[WHAT THIS TASK INVOLVES] Copy out the stretch of the material from the line containing "Click the Undo arrow" through the line containing "tap(763, 212)", both included, word for word.

[Records from a pointing dataset]

* * *

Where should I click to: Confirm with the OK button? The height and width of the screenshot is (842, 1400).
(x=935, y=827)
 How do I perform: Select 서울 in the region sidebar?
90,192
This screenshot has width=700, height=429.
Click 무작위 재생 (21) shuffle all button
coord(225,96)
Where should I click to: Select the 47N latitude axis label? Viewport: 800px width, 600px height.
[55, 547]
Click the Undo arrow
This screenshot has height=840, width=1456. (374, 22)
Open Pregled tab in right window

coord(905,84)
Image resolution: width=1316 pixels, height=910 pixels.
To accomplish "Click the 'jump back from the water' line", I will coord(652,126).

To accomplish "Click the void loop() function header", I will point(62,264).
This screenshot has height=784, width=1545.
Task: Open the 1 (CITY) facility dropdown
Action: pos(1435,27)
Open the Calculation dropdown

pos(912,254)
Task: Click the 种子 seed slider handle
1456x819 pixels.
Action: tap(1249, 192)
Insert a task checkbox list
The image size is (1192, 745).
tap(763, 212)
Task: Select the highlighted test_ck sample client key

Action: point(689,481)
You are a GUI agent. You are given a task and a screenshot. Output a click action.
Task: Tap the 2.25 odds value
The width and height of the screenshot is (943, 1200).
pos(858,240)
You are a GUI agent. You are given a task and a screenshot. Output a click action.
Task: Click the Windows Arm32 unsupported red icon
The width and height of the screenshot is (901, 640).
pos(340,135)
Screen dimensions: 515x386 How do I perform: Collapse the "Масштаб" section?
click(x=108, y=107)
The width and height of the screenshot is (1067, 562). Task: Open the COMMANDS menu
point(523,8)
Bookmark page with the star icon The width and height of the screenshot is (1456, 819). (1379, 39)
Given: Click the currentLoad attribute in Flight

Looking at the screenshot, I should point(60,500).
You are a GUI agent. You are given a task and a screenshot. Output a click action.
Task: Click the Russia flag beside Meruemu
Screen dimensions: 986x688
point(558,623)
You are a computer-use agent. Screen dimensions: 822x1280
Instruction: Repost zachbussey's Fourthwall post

* * *

[TASK ANSWER]
Click the Undo arrow
This screenshot has height=840, width=1456. (374, 22)
Open Pregled tab in right window

coord(905,84)
Image resolution: width=1316 pixels, height=910 pixels.
To accomplish "Click the 'jump back from the water' line", I will coord(652,126).

To accomplish "Click the void loop() function header", I will point(62,264).
This screenshot has height=784, width=1545.
Task: Open the 1 (CITY) facility dropdown
Action: pos(1435,27)
Open the Calculation dropdown

pos(912,254)
Task: Click the 种子 seed slider handle
1456x819 pixels.
Action: tap(1249, 192)
Insert a task checkbox list
The image size is (1192, 745).
tap(763, 212)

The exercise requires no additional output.